PASSAGE –
[Start of Attachment]

Ahead of this morning’s announcement, however, Rebecka Karde, a journalist and member of the committee that selected Glück, told the New York Times’ Alexandra Alter and Alex Marshall that “[w]e haven’t focused on making a ‘safe’ pick or discussed the choice in such terms.”
She added, “It’s all about the quality of the output of the writer who gets it.”
Glück has published 12 collections of poetry, including The Wild Iris, which garnered her the 1993 Pulitzer Prize for Poetry. She served as the United States Poet Laureate from 2003 to 2004 and received the National Humanities Medal in 2016.
Born in New York City in 1943, Glück struggled with anorexia nervosa as a teenager and young adult. In later writings, she cited her seven years of psychoanalytic therapy as key to her development as a writer.
“Analysis taught me to think,” the author reflected in 1995.
One of Glück’s most anthologized poems is “Mock Orange,” which connects the scent of a flowering shrub to sex and despair: “How can I rest? / How can I be content / when there is still / that odor in the world?”
“Louise Glück’s voice is unmistakable,” said Olsson at the Nobel announcement, per the Times. “It is candid and uncompromising, and it signals this poet wants to be understood.”
The writer published her first book of poetry, Firstborn, in 1968. She numbers the among just a handful of Americans poets who have won the award, and is only the 16th woman to win in the prize’s 119-year history, according to Hillel Italie of the Associated Press.
In a statement cited by the AP, Peter Salovey—president of Yale University, where Glück currently works—describes the Nobel Laureate as a “galvanizing teacher.” Before arriving at Yale, she taught at Williams College and Boston University, among other institutions, mentoring notable poets including Claudia Rankine.

[End of Attachment]

REQUIRED TASKS –
1/ Name every title of a work by Glück that the article on Louise Glück mentions.
2/ Pick up the article on Louise Glück's Nobel Prize where it stops and keep writing.
The items play no part here and can be ignored.

DATA EXTRACTS –
[Start of Attachment]

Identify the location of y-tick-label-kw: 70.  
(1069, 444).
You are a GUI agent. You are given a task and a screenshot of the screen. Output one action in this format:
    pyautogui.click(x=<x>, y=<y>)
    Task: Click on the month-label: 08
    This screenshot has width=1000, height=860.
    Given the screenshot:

[End of Attachment]

LIST OF ANSWERS –
1/ The Wild Iris, "Mock Orange", Firstborn

2/
Glück had previously expressed skepticism about awards in a 2012 interview with the Academy of Achievement.
“Worldly honor makes existence in the world easier. It puts you in a position to have a good job. It means you can charge large fees to get on an airplane and perform,” she said, as quoted by the AP. “But as an emblem of what I want—it is not capable of being had in my lifetime. I want to live after I die, in that ancient way. And there’s no way of knowing whether that will happen, and there will be no knowing, no matter how many blue ribbons have been plastered to my corpse.”
"It's too new … it's too early here."— The Nobel Prize (@NobelPrize) October 8, 2020
Take a listen to this brief conversation with new Literature Laureate Louise Glück, recorded shortly after the announcement of her #NobelPrize: pic.twitter.com/g6qg4lf84r
Now 77, Glück, who lives in Cambridge, Massachusetts, typically shuns publicity. She will deliver her Nobel lecture in the United States due to travel and safety restrictions associated with the Covid-19 pandemic, reports the Times.
Nobel Prize Media interviewer Adam Smith called Glück early Thursday morning to share his congratulations. During their brief conversation, Glück demonstrated a dry wit characteristic of her written work.
“For those who are unfamiliar with your work—” began Smith.
“Many,” she quipped.
“—would you recommend a place to start?” he continued.
Glück went on to recommend her poetry collection Averno (2006) or her most recent work, Faithful and Virtuous Night (2014), which won the National Book Award for Poetry. She noted that it was “too early” to answer questions at length, and that the prize was “too new” for her to fully explain what it meant. Practically speaking, she said, she plans on using the prize money—10 million Swedish krona, or about $1.12 million, per NPR—to buy a house in Vermont.
The poet added, “But mostly I am concerned for the preservation of daily life, with people I love.”